Material for this task below:

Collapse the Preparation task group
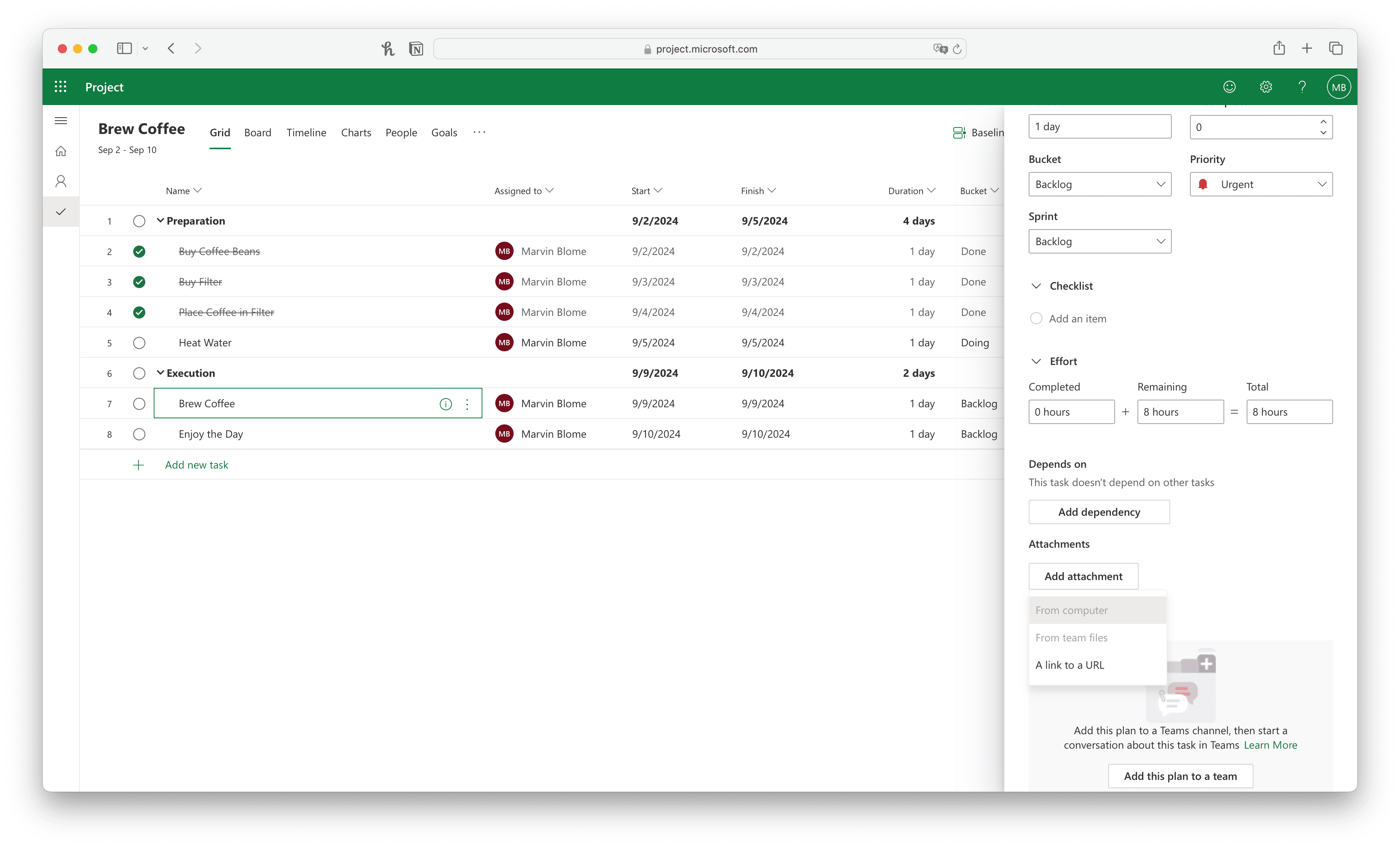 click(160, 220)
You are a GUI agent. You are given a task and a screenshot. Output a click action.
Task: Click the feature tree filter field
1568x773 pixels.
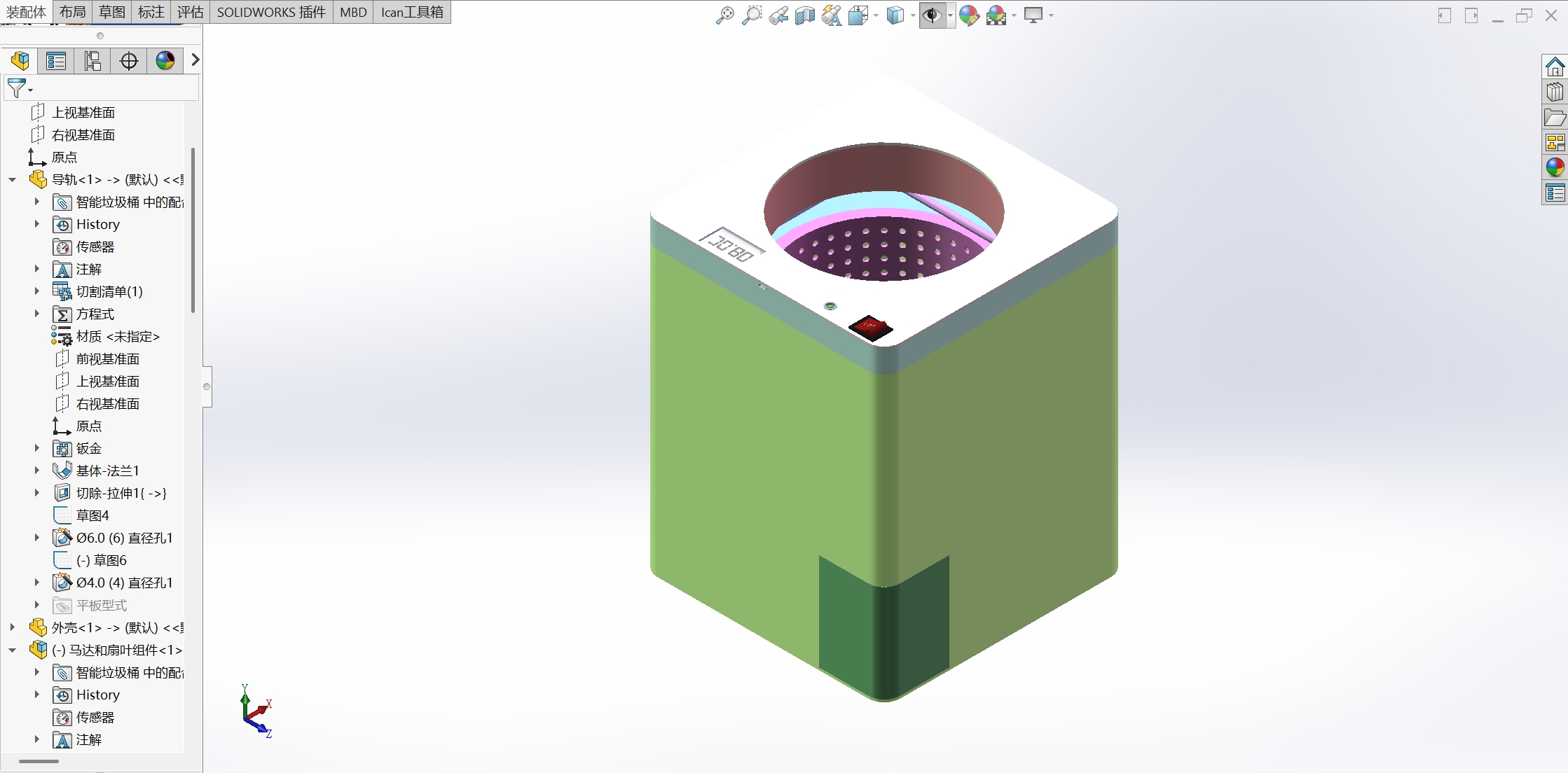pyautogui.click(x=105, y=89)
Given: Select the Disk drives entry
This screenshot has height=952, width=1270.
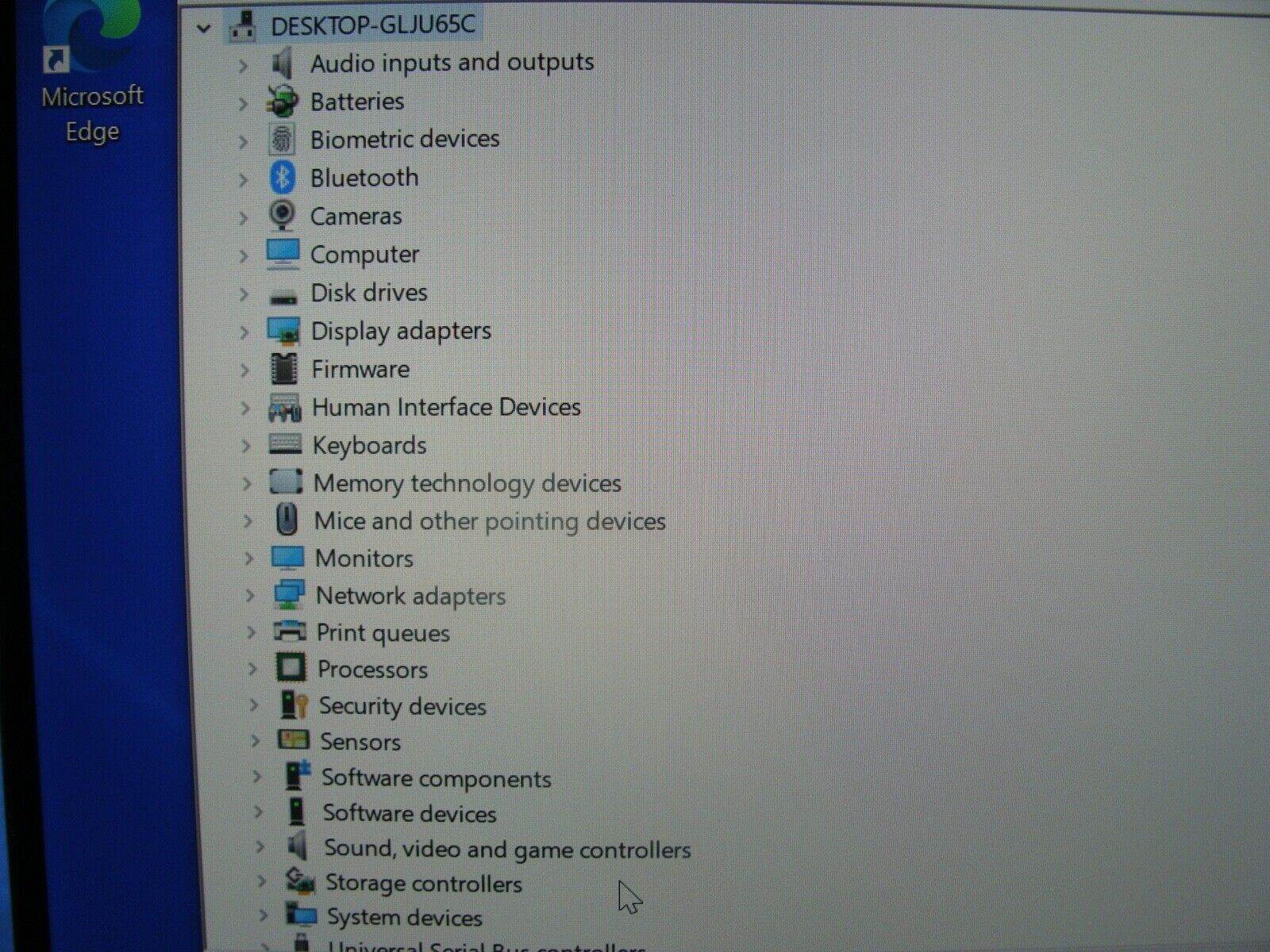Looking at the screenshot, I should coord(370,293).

End of Material for this task.

[What is expected]
When you reach the line containing "Given: Select the Disk drives entry" in the records above, write out that line and every line after it through the end, exactly, but omit the pictures.

[Final answer]
Given: Select the Disk drives entry
This screenshot has height=952, width=1270.
Looking at the screenshot, I should coord(370,293).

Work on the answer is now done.